To ensure that what I get is a group map, I should probably guess a linear function --- something like

$$f(x,y) = ax + by.$$

If $f(5,2) = 0$ , then $5a + 2b = 0$ . There is no question of {\it solving} this equation for a and b, since there is one equation and two variables. But I just need some a and b that work --- and one "obvious" way to do this is to set $a = 2$ and $b = -5$ , since

$$5(2) + 2(-5) = 0.$$

Notice that $a = 8$ , $b = -20$ would work, too. In fact, there are infinitely many possibilities.

So I define $f: \integer \times
   \integer \to \integer$ by

$$f(x,y) = 2x - 5y.$$

It's easy to check that this is a group map, and I constructed it so that $\langle (5,2)\rangle \subset
   \ker f$ . Therefore, the universal property automatically produces a group map $\tilde{f}: \dfrac{\integer \times
   \integer}{\langle (5,2)\rangle} \to \integer$ . It is defined by

$$\tilde{f}\left((x,y) + \langle (5,2)\rangle\right) = 2x - 5y.$$

Why not just define the map this way to begin with? If you did, you'd have to check that the map was well-defined. It's less messy to use the universal property to construct the map as above.

Next, I want to prove a powerful result that you can use to construct isomorphisms of quotient groups. The idea is simple, and uses the universal property of the quotient. First, I'll prove a very useful lemma.

Lemma. Let $\phi: G \rightarrow H$ be a group map. $\phi$ is injective if and only if $\ker\phi = \{1\}$ .

Proof. ($\Rightarrow$ ) Suppose $\phi$ is injective. Since $\phi(1) = 1$ , $\{1\} \subset \ker\phi$ . Conversely, let $g \in \ker \phi$ , so $\phi(g) = 1$ . Then $\phi(g) = 1 = \phi(1)$ , so by injectivity $g = 1$ . Therefore, $\ker\phi \subset \{1\}$ , so $\ker\phi = \{1\}$ .

($\Leftarrow$ ) Suppose $\ker\phi =
   \{1\}$ . I want to show that $\phi$ is injective.
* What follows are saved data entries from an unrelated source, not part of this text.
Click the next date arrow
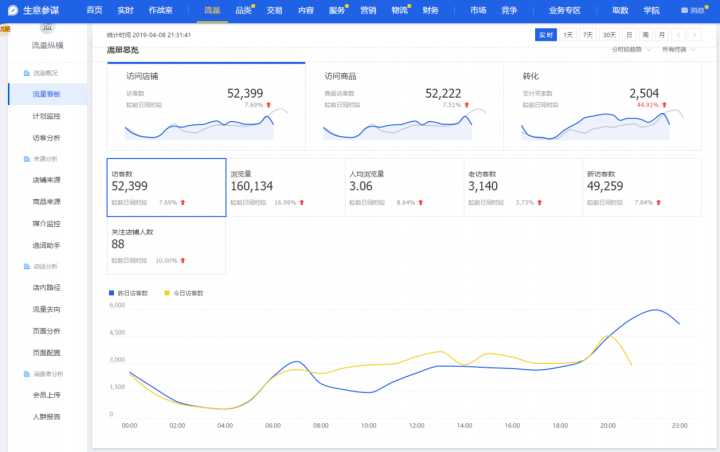[x=694, y=35]
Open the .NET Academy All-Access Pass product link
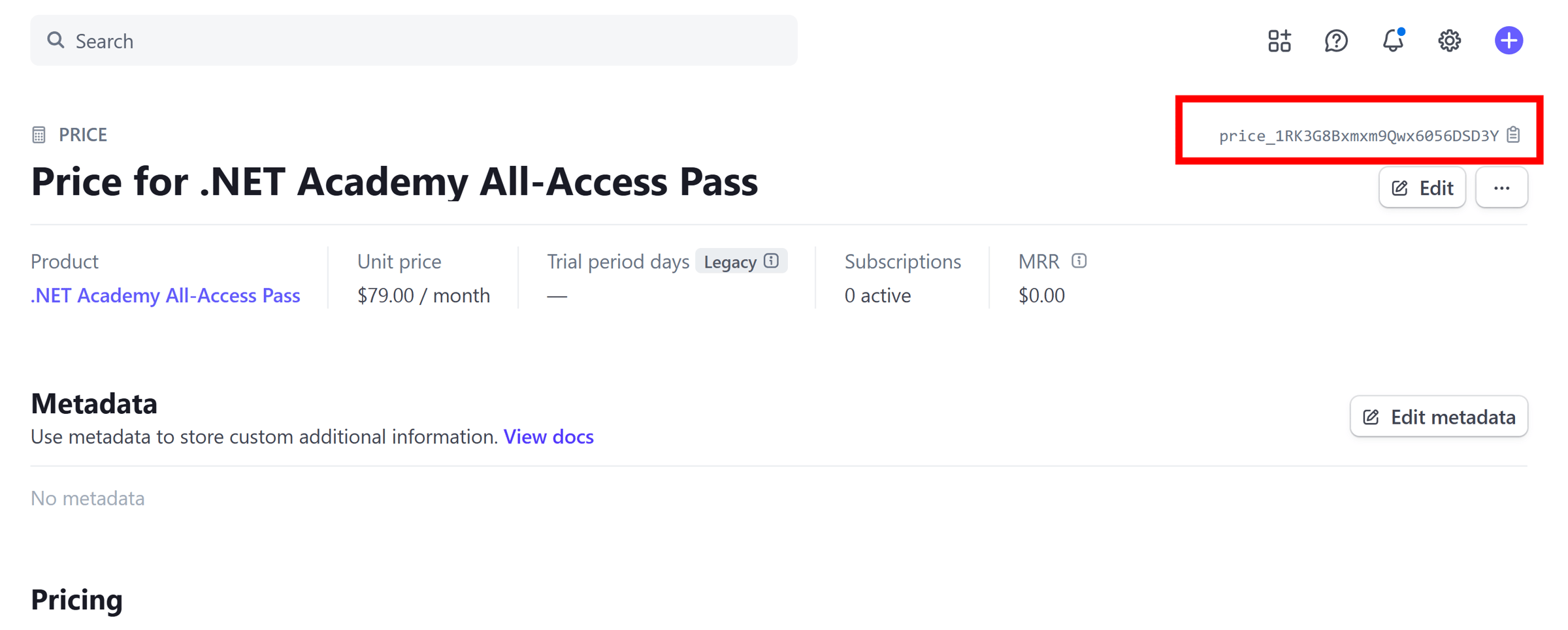 165,296
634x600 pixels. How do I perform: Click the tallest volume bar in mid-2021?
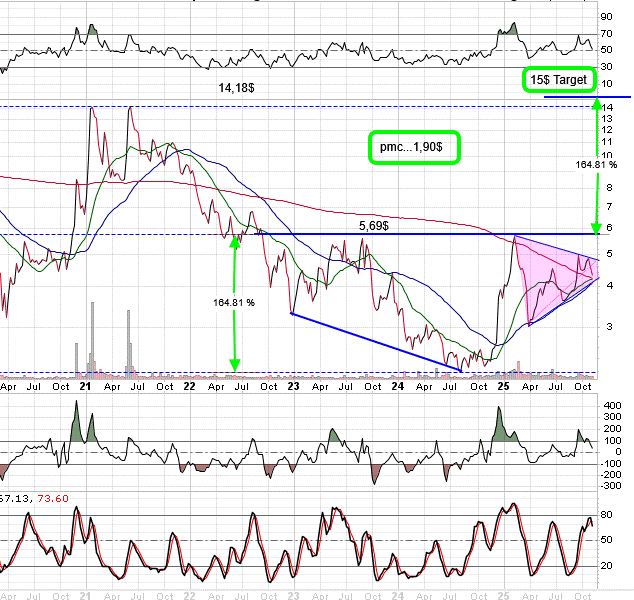pyautogui.click(x=129, y=341)
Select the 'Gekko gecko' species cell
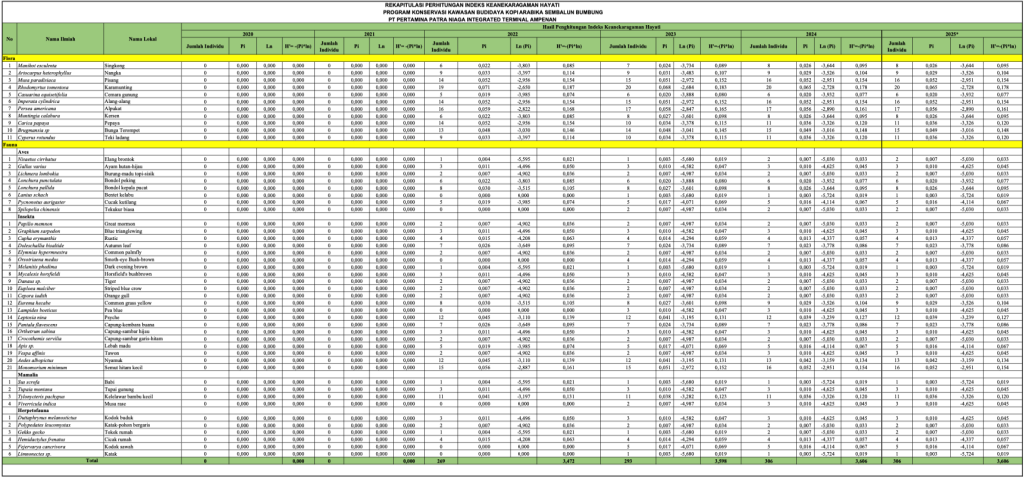Viewport: 1024px width, 477px height. point(41,431)
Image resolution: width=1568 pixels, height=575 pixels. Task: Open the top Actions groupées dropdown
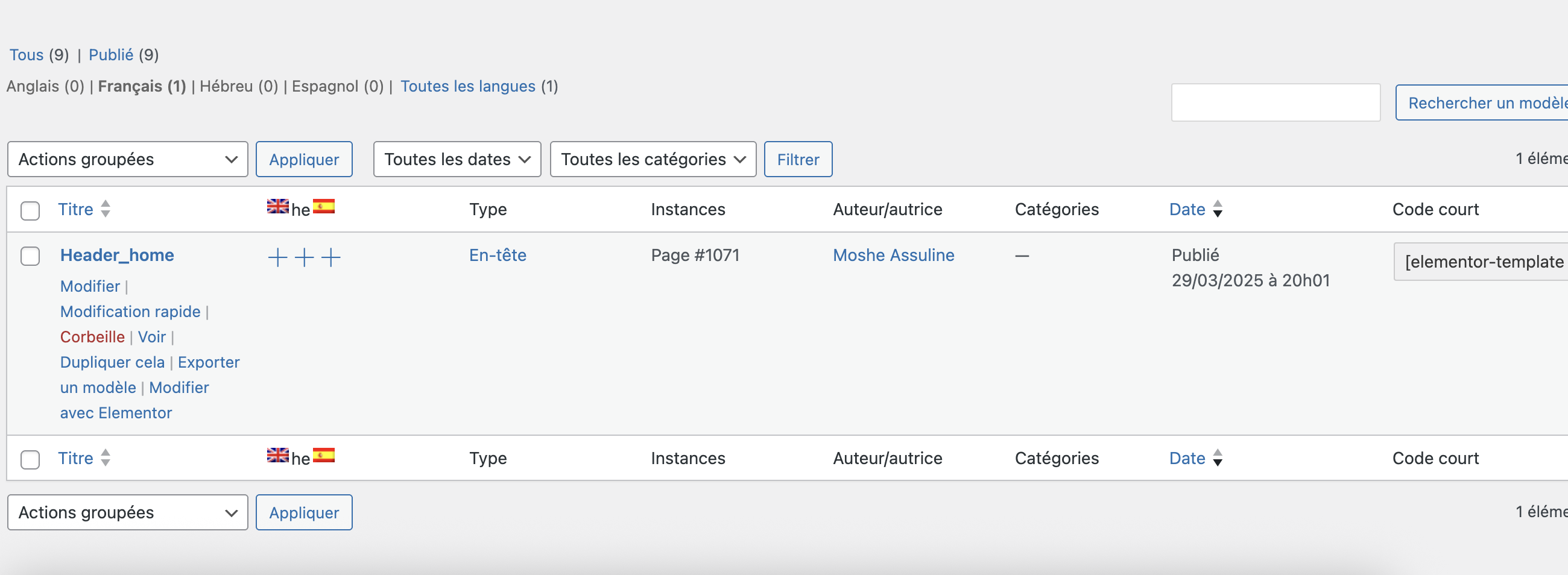128,159
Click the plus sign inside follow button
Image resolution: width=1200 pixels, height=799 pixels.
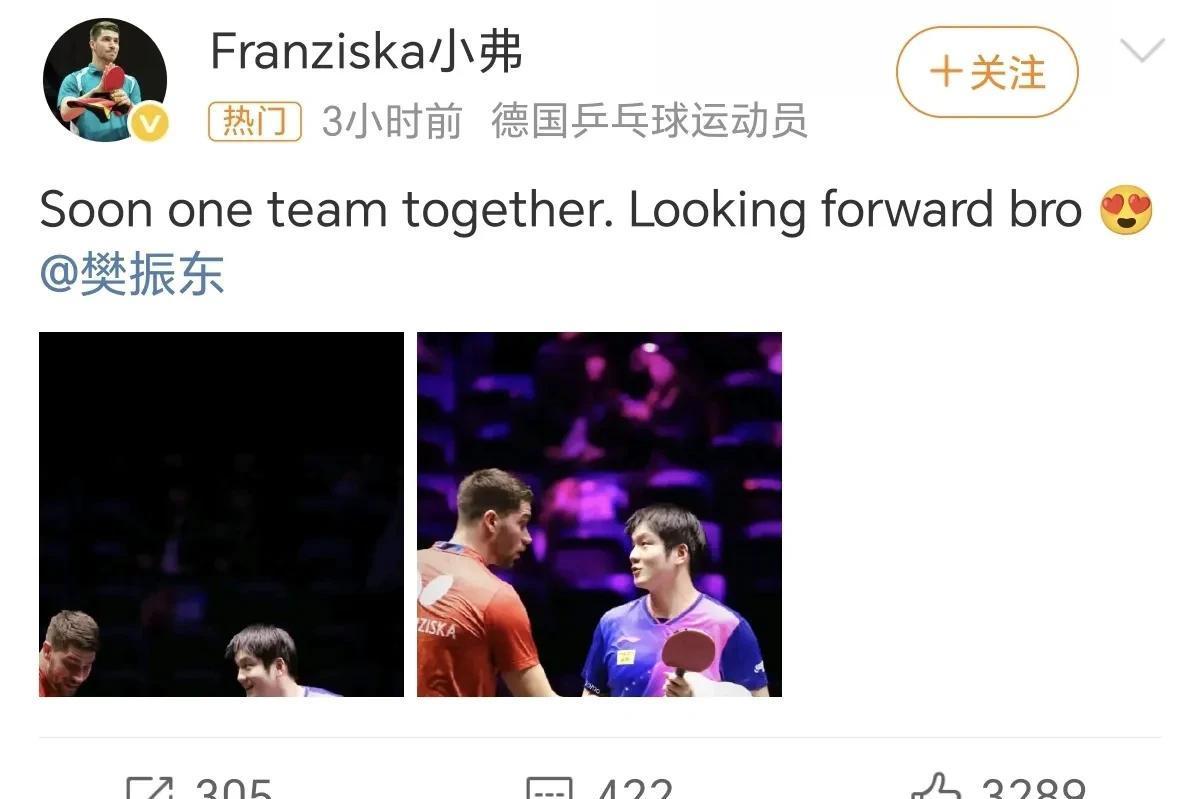945,72
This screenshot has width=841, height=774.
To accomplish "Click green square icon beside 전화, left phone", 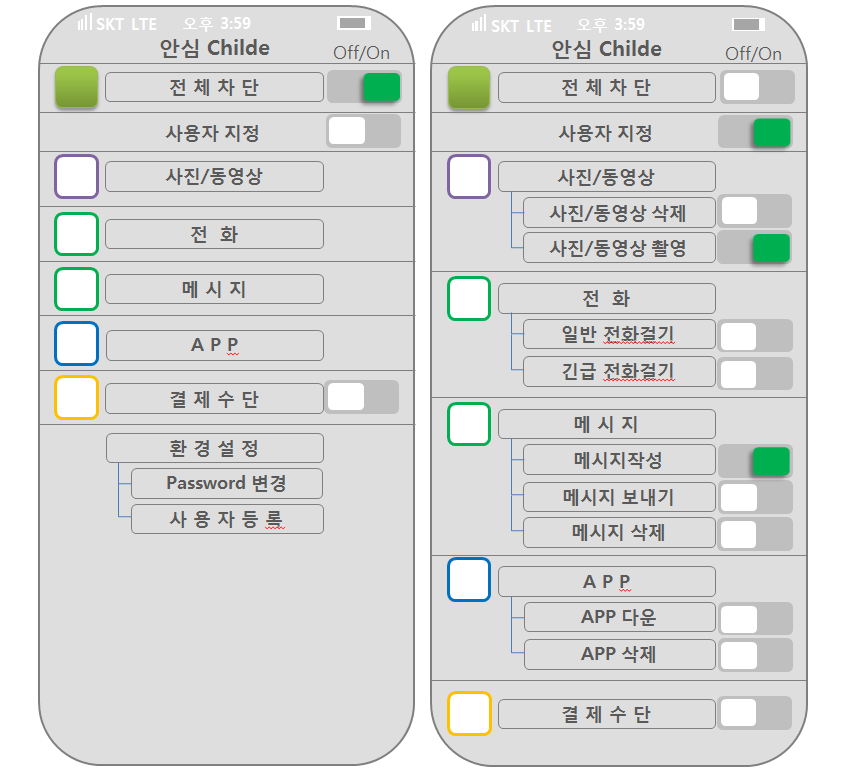I will click(x=77, y=234).
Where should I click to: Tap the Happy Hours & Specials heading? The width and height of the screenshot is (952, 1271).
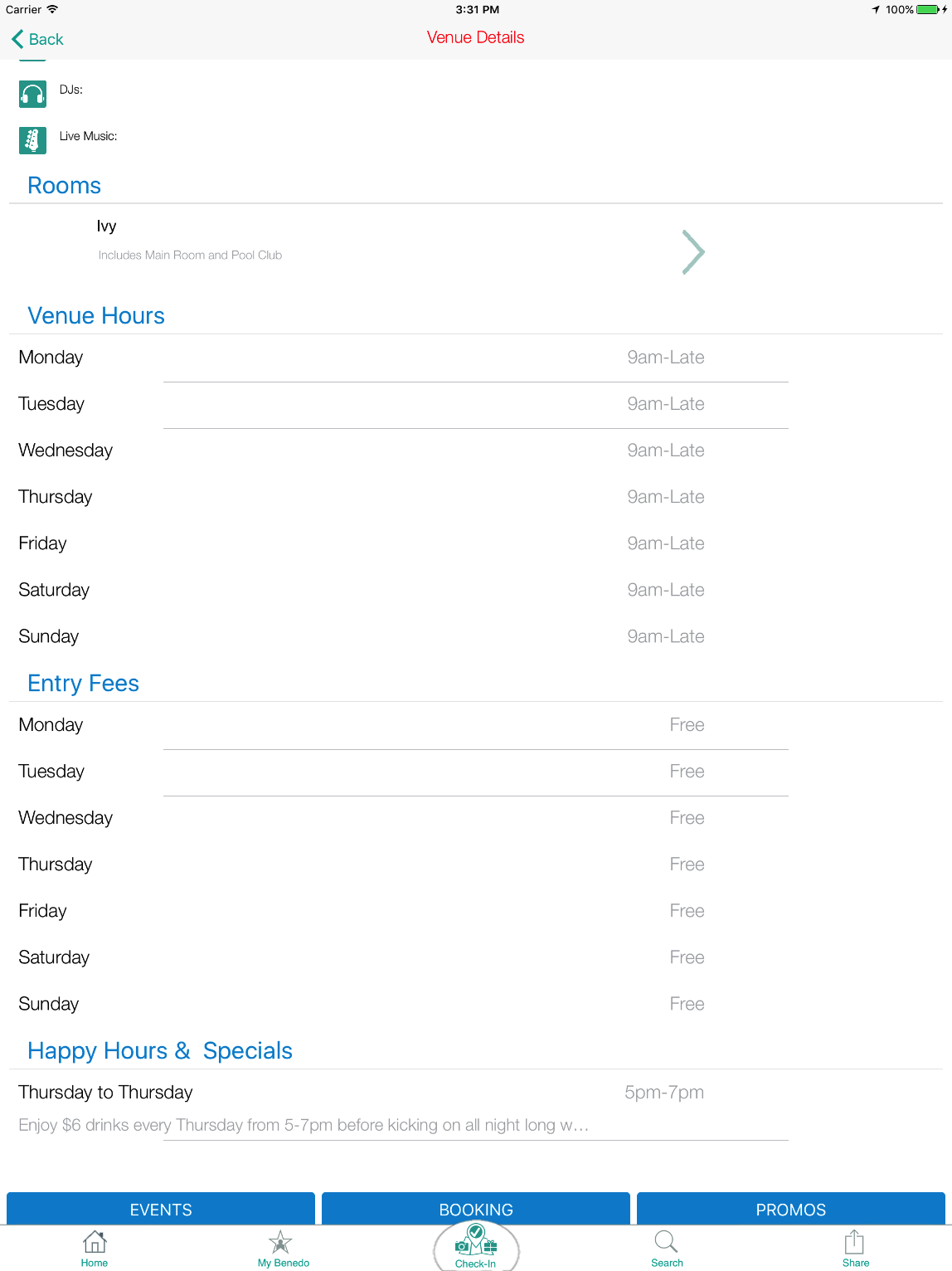[x=160, y=1051]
Suppose $\phi(a) =
   \phi(b)$ . I want to show that $a = b$ .

$$\phi(a) = \phi(b), \quad \phi(a)\phi(b)^{-1} = 1, \quad \phi(a)\phi(b^{-1}) = 1, \quad \phi(ab^{-1}) = 1.$$

Hence, $ab^{-1} \in \ker\phi =
   \{1\}$ , so $ab^{-1} = 1$ , and $a = b$ . Therefore, $\phi$ is injective.

Example. ( Proving that a group map is injective) Define $f: \real^2 \to \real^2$ by

$$f(x,y) = (3x + 2y, x + y).$$

Prove that f is injective.

As usual, $\real^2$ is a group under vector addition. Since I can write f in the form

$$f\left(\left[\matrix{x \cr y \cr}\right]\right) = \left[\matrix{3 & 2 \cr 1 & 1 \cr}\right] \left[\matrix{x \cr y \cr}\right],$$

f is a linear transformation, so it's a group map.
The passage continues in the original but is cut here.